Objective
Rewrite every line of the entries below as a numbered list, skipping blank lines and leaving out the pictures.

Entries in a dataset
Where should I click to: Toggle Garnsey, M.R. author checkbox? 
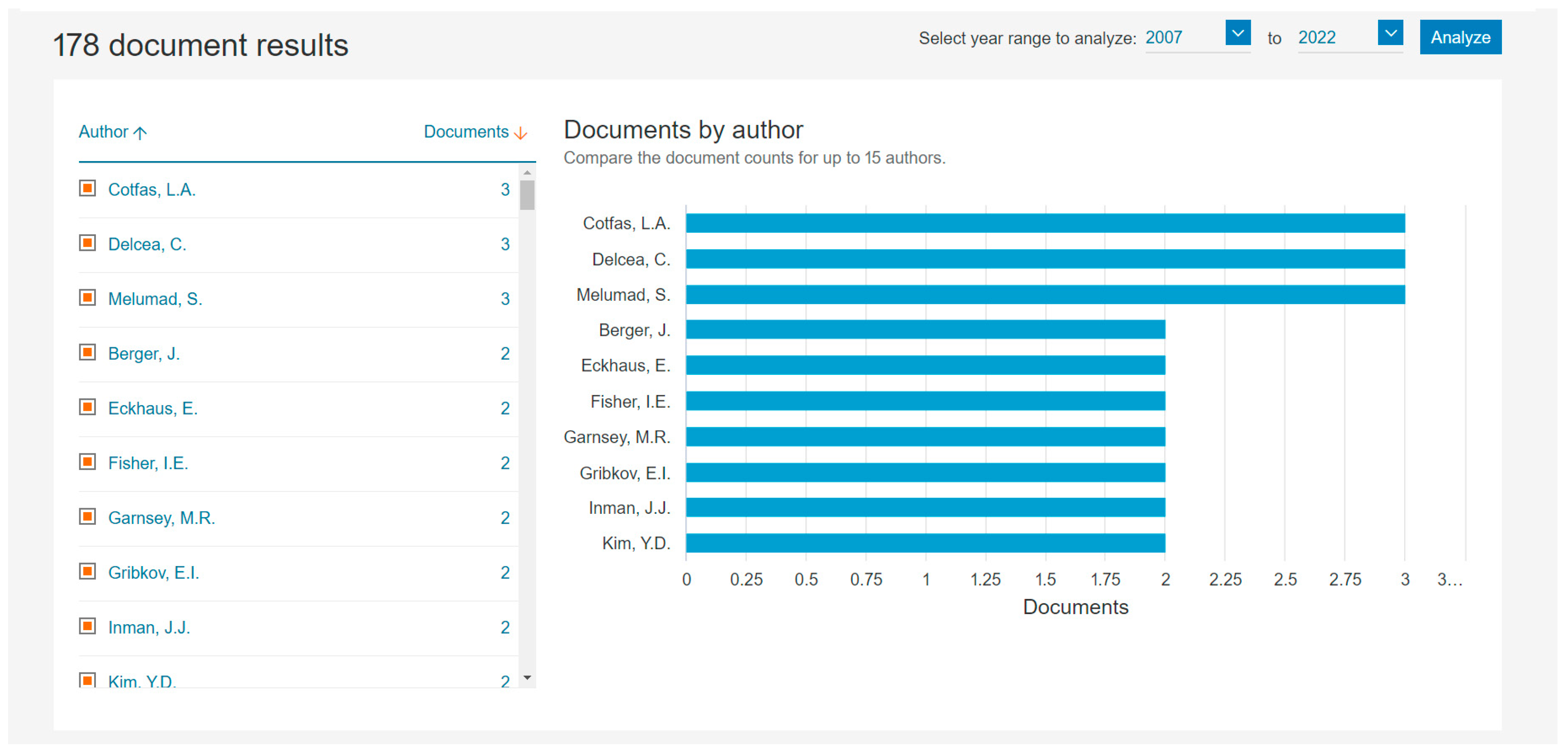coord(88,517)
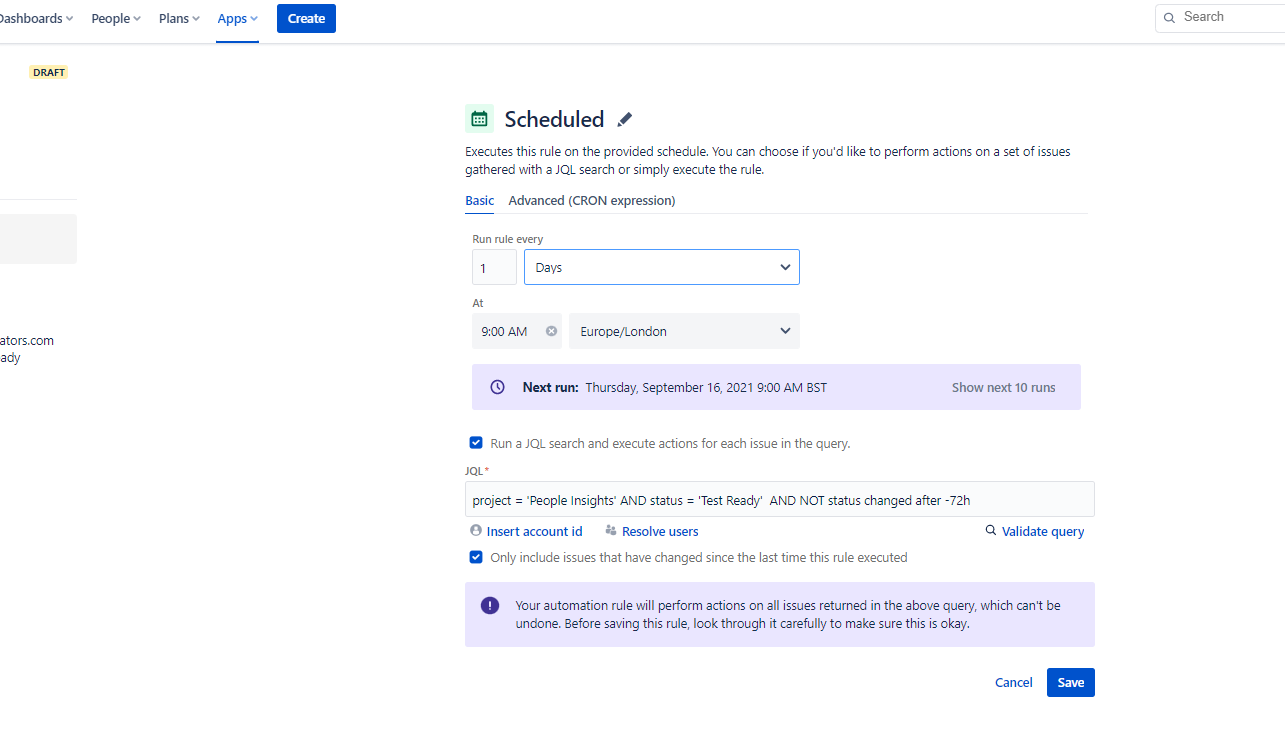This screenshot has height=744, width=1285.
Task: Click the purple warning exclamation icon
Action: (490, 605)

Complete response
1. Where should I click to: Toggle Garnsey, M.R. author checkbox? 
2. coord(88,517)
3. This screenshot has height=744, width=1285.
4. Task: Click the purple warning exclamation icon
5. Action: (490, 605)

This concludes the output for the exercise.